Isolation Through Occupation
I have detailed how we will apply ourselves to isolating you from your support networks in order to prevent them interfering in our grand design for you and as a consequence ensuring the success of seduction, devaluation and control. Whilst we may deploy an insidious campaign, the well-known salami-slicing methodology which causes you to lose those connections without actually noticing it is happening, we also apply ourselves to isolating you through occupation.
We always want to dominate your time. This is because you have been chosen as the primary source of fuel. It is therefore our entitlement and your obligation to provide us with fuel and to do so to an excellent standard and frequently. It is also because we want to ensure we retain knowledge of everything that you are doing so we can continue to manipulate you and head off any threats we identify. It also allows us to isolate you by spending as much time as we can with you. How does this manifest?
- We organise your social life for you. We plan days out, evenings out and weekends away without recourse to you. We make the holiday plans, we invite people to our house and ensure that our invitations are organised with those who are under our spell, those who form the façade and our coterie. You will find your available time at weekends and holidays already filled. Of course, all of this is done under the pretence of doing something pleasant for you, to surprise you and to reward you because you work so hard. Who is going to object to such thoughtfulness?
- If you arrange for friends, your friends, to come to our house and you understandably tell us about this we will not accept that you want to spend time with them alone. Why would you want to do this? We see no boundary here and will always assume that we are invited to attend as well. It does not matter that it is your friends and we might be the only man amongst several women, that does not concern us at all. All we care about is keeping an eye on you and seeing such an opportunity to draw fuel from the others guests. As time progresses and this takes place during the devaluation we see it as an excellent chance to cause a scene and sabotage your evening in some way. The muted enthusiasm for our attendance from your guests and the comments of,
“I’m surprised to find you here still.”
“I thought you were going out?”

▶ _Record excerpts_:
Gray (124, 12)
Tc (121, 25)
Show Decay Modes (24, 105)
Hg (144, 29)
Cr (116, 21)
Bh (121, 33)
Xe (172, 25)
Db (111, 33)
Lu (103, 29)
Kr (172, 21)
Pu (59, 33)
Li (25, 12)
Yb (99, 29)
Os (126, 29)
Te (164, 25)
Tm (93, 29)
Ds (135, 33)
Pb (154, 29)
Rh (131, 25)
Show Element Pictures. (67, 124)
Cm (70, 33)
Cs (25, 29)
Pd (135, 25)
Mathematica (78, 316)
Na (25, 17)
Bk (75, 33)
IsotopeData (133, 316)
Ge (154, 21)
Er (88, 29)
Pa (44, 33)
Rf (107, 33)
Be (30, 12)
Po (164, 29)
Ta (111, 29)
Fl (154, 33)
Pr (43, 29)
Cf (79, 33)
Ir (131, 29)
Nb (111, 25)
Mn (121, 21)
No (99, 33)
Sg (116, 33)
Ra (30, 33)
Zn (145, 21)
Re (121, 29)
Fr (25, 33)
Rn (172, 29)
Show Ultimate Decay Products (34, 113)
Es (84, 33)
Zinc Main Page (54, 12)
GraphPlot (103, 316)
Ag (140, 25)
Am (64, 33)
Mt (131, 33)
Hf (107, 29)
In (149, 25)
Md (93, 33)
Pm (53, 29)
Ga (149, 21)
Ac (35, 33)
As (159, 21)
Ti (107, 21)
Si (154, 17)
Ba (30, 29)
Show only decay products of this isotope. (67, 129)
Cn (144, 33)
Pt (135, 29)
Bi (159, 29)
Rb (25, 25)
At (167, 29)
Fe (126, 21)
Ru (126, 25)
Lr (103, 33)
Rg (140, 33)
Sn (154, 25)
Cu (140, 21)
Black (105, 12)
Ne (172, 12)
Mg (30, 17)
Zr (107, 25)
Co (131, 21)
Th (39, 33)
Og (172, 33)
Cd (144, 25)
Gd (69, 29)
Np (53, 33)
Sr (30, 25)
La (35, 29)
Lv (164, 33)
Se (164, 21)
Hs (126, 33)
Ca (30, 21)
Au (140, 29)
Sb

▶ _What to do_:
1) In the passage on isolation through occupation, what have you been chosen as?
2) Quote the passage on isolation through occupation word for word, beginning at the words "We always want" and stopping after "does this manifest?".

▶ _Set of answers_:
1) The primary source of fuel.

2)
We always want to dominate your time. This is because you have been chosen as the primary source of fuel. It is therefore our entitlement and your obligation to provide us with fuel and to do so to an excellent standard and frequently. It is also because we want to ensure we retain knowledge of everything that you are doing so we can continue to manipulate you and head off any threats we identify. It also allows us to isolate you by spending as much time as we can with you. How does this manifest?